Martin is not solely responsible, she said. “The priest, I received 11 phone calls and he never called me back. Susan said, “Father is too busy for this sort of thing. »

It was Father Sean McCaffery, parish priest of St. John’s, who announced Martin’s suspension in a letter to parish families just before Easter. “I am writing to inform you of recent developments regarding our school administration,” he wrote.

“On Monday,” McCaffery’s letter said, “a report was filed with the Division of Children and Families, triggering an investigation. As a precaution, our Director, Ms. Susan Martin, has been placed on administrative leave pending the outcome of this investigation. Please be assured that the safety and well-being of our students remains our top priority and we are committed to fully cooperating with the investigation process.

Meanwhile, the letter said: “Mr. Joe Monachino will assist in administrative duties.” Monachino retired from his position as principal of Pius X High School last year. “As we navigate this situation, I will keep you informed of any developments that I am authorized to share. In the event of a prolonged absence, I will keep you informed of our school management arrangements.

Neither Martin nor McCaffery responded to a message seeking comment on the investigation.

“They wrote it off as an accident.”

Last summer, I wrote about the school’s expulsion of a student due to disagreements between the new pastor, McCaffery, and that child’s parents.

Patrick R. Miller, in-house counsel for the Diocese of Kansas City-St. Joseph, said in an interview Friday that he couldn’t say much more than what McCaffery’s letter said, other than to reiterate that “the safety of children is the priority.”

“We welcome the investigation,” he said, and “must be confident that the state will do a good job.”

This is Martin’s third year living in St. John’s. Previously, she was principal of St. Gregory Barbarigo Catholic School in Maryville, Missouri.

The same parent who filed one of the complaints with the state told me that three other families — not the same three who reported Martin to CPS — had left the school this year because of similar problems.

Her son was first bullied in September, she said, when two other boys threw him against a bookshelf in a classroom where no teachers were present. He split his head and was bleeding, she said, but “they wrote it down as an accident” after one of the boys responsible reported it to the school nurse and said he didn’t know how it happened.

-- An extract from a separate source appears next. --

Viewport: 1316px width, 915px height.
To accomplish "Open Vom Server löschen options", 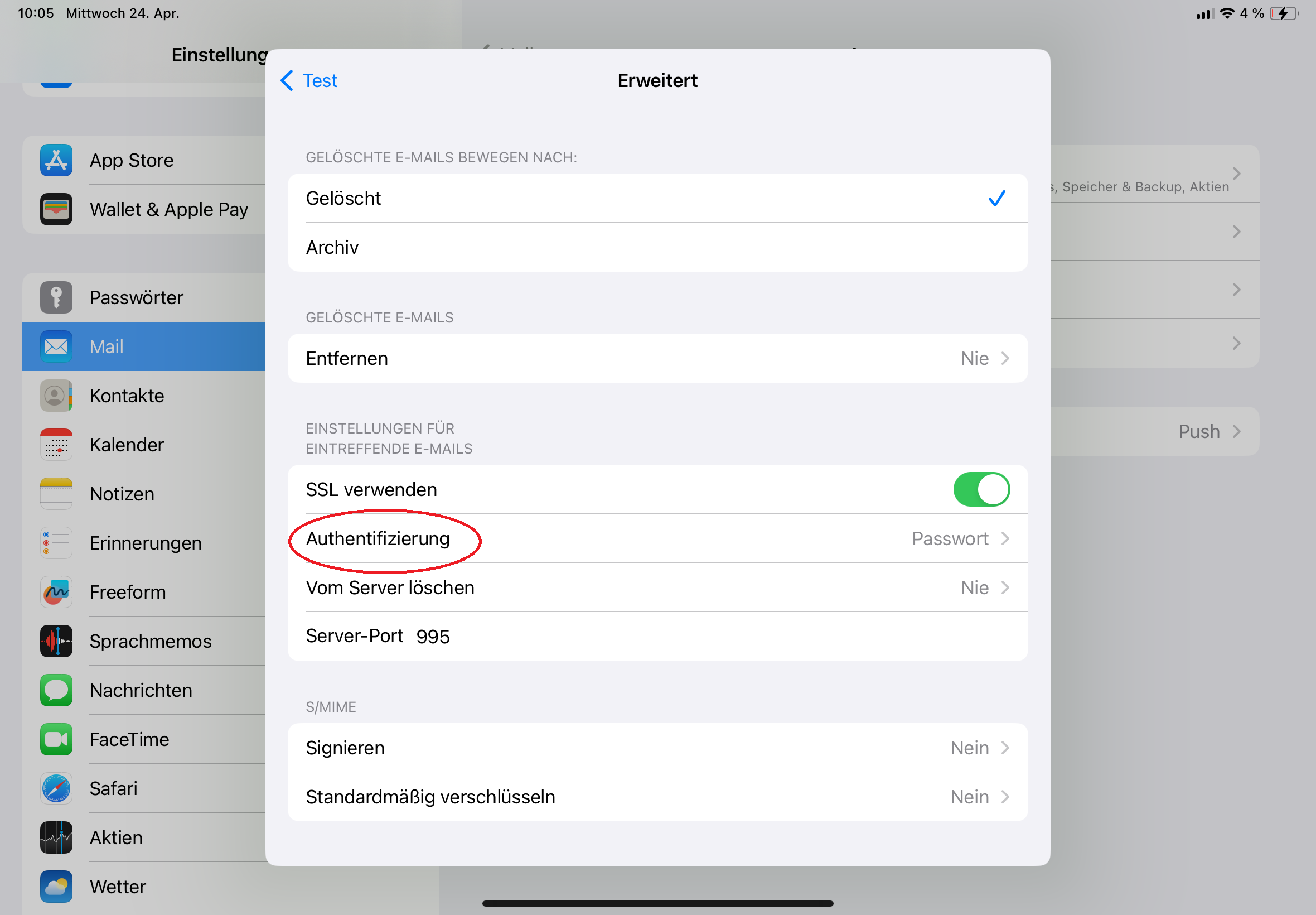I will tap(657, 587).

It was other students who saw that it was not an accident and told their parents who let the boy’s mother know what had really happened.

Her son, she said, had been threatened into silence about it and a series of other attacks since then, including once when he came home with a black and blue rib cage.

‘They beat me’ in St. John LaLande

“Susan knows all this. She said: “We can’t prove it. This is just hearsay. » On another occasion, the woman said, the same boys threatened to beat her son if he did not watch a video showing famous rapper Drake’s penis, which he then did.

The final straw, she said, was when her son told her, “I don’t want to go back to that building” and “I don’t like who I am anymore.” I do things I shouldn’t do and they beat me if I don’t. He had also searched for “funny” suicide memes in response to the situation, and of course it scared him.

Another student was repeatedly pushed into a locker, she said, and a third had the bathroom door kicked in.

“Nothing has been done” to address these issues, she said. “In my job I am a mandatory journalist myself, so if the Catholic Church doesn’t do anything about this…”

She didn’t finish her sentence, and now her son won’t finish the year at St. John’s.

“He’s relieved.” But she is sad and upset that it has come to this, as any parent would be. “We had a wonderful school.”

All I will add is that keeping children safe is not just about committing to caring for them or having the right policies on paper.

Bullies of any age are sneaky, otherwise they wouldn’t get away with their transgressions. But it’s not 1950 anymore, and no school official, collared or not, can afford to ignore how deadly bullying can be.